Tras escuchar mi relato, Néstor comentó que eran de un tipo muy extraño y que sólo las dos primeras eran de gran importancia y de esta tierra. Las demás eran vi­siones de mundos ajenos. Explicó que la primera tenía un especial valor porque se trataba de un presagio pro­piamente dicho. Agregó que los brujos consideraban el primero de los sucesos de toda serie como el anteproyec­to del mapa de lo que iba a producirse a continuación.

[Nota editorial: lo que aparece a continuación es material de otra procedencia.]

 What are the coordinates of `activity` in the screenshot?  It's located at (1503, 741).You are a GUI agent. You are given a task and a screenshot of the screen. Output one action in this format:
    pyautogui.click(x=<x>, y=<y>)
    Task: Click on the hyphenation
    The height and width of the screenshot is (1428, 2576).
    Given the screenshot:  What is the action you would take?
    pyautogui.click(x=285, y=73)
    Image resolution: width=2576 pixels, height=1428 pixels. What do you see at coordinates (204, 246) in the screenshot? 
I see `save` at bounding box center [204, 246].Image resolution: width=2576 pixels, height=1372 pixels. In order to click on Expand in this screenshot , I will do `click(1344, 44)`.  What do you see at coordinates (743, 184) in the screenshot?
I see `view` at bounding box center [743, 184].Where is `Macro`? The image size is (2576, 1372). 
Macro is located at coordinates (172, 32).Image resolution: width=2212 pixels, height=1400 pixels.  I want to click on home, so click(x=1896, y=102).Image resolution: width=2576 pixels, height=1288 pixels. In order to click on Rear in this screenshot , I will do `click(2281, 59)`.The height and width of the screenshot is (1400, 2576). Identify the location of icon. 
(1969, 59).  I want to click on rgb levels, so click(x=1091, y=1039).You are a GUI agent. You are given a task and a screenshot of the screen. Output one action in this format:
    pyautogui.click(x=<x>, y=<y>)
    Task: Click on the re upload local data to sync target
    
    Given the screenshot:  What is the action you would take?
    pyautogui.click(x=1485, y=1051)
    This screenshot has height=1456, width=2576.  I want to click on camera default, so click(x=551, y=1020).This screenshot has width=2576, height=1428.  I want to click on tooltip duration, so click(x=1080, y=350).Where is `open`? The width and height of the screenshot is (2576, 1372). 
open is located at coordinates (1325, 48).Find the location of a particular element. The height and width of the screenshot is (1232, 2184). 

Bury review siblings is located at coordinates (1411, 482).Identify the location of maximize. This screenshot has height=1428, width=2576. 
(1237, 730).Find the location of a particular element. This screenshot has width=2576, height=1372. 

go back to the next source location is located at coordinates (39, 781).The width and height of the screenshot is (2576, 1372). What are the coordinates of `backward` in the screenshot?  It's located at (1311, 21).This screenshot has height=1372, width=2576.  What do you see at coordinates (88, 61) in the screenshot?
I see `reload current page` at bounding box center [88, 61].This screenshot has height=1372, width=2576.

En aquella visión en particular me encontraba de­lante de un mundo estrafalario. Había una enorme roca ante mis ojos, una roca que había sido partida en dos. A través de un ancho boquete en ella, alcanzaba a ver una llanura fosforescente y sin límites, una especie de valle, bañado en una luz amarillo verdosa. En un lado del va­lle, a la derecha, parcialmente oculto a mi vista por la enorme roca, había una increíble estructura en forma de cúpula. Era oscura, de un gris semejante al de la car­bonilla. Si mi tamaño hubiese sido el mismo que en el mundo de mi vida corriente, su altura habría llegado a quince mil metros y su ancho a muchos kilómetros. Tal enormidad me deslumbró. Sentí vértigo y caí a plomo en un estado de desintegración.

Volví a experimentar el mismo rechazo y fui a dar sobre una superficie sumamente desigual y, sin embar­go, lisa. Era una superficie brillante, interminable, tal como la llanura que había visto antes. Se extendía has­ta donde alcanzaba la vista. No tardé en darme cuenta de que podía mover la cabeza en cualquier dirección que deseara sobre un plano horizontal, pero no hacia mí mismo. No obstante, me era posible inspeccionar los al­rededores rotando la cabeza de izquierda a derecha y vi­ceversa. Pero cuando pretendía volverme para mirar detrás de mí, no conseguía desplazar mi volumen.